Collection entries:
## Begin
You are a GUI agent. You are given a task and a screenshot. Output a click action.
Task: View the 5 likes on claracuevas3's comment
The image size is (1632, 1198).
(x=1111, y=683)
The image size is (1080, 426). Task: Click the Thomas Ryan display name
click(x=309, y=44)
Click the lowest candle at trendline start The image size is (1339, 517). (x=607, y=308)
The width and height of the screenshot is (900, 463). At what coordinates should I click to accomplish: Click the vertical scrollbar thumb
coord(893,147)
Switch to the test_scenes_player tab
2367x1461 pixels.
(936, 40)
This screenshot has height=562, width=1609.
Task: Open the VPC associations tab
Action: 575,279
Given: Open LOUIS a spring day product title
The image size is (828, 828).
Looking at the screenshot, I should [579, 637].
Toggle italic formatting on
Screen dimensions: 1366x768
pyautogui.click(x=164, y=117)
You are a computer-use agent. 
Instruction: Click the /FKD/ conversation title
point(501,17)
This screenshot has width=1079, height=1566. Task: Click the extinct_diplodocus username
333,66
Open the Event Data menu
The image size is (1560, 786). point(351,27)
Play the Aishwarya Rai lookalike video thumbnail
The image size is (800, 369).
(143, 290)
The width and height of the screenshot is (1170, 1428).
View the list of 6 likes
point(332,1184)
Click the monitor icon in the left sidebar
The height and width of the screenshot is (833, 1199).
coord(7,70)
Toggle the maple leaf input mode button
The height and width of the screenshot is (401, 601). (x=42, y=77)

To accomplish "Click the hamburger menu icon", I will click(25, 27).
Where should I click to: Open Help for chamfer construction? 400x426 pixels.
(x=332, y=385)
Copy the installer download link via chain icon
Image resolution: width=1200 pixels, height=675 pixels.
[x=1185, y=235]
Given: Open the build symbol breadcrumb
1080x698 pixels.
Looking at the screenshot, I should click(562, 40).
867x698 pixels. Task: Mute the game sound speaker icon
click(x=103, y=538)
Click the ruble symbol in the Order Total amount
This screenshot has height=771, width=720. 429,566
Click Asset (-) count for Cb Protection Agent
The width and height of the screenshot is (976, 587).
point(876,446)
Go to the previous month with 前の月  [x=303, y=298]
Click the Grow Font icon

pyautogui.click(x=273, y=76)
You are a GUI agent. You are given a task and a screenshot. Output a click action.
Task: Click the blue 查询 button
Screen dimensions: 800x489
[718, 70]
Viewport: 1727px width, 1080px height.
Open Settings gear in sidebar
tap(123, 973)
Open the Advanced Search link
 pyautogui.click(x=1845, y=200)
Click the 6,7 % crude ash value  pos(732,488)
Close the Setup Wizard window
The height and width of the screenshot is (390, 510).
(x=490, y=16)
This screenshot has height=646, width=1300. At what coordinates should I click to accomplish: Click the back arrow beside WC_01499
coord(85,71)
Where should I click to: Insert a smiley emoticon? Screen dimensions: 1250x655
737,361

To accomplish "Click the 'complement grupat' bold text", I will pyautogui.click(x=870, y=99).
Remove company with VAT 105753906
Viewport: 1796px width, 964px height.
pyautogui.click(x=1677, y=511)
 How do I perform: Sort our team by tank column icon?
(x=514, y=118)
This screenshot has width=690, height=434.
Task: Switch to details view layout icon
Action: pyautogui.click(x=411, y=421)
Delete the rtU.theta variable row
## End
**Directive**
Return the lines of the data above verbatim, beginning at the line containing "Click the lowest" and ending after the line containing "This screenshot has height=771, width=720.".

**Response for this exercise**
Click the lowest candle at trendline start The image size is (1339, 517). (x=607, y=308)
The width and height of the screenshot is (900, 463). At what coordinates should I click to accomplish: Click the vertical scrollbar thumb
coord(893,147)
Switch to the test_scenes_player tab
2367x1461 pixels.
(936, 40)
This screenshot has height=562, width=1609.
Task: Open the VPC associations tab
Action: 575,279
Given: Open LOUIS a spring day product title
The image size is (828, 828).
Looking at the screenshot, I should [579, 637].
Toggle italic formatting on
Screen dimensions: 1366x768
pyautogui.click(x=164, y=117)
You are a computer-use agent. 
Instruction: Click the /FKD/ conversation title
point(501,17)
This screenshot has width=1079, height=1566. Task: Click the extinct_diplodocus username
333,66
Open the Event Data menu
The image size is (1560, 786). point(351,27)
Play the Aishwarya Rai lookalike video thumbnail
The image size is (800, 369).
(143, 290)
The width and height of the screenshot is (1170, 1428).
View the list of 6 likes
point(332,1184)
Click the monitor icon in the left sidebar
The height and width of the screenshot is (833, 1199).
coord(7,70)
Toggle the maple leaf input mode button
The height and width of the screenshot is (401, 601). (x=42, y=77)

To accomplish "Click the hamburger menu icon", I will click(25, 27).
Where should I click to: Open Help for chamfer construction? 400x426 pixels.
(x=332, y=385)
Copy the installer download link via chain icon
Image resolution: width=1200 pixels, height=675 pixels.
[x=1185, y=235]
Given: Open the build symbol breadcrumb
1080x698 pixels.
Looking at the screenshot, I should click(562, 40).
867x698 pixels. Task: Mute the game sound speaker icon
click(x=103, y=538)
Click the ruble symbol in the Order Total amount
This screenshot has height=771, width=720. 429,566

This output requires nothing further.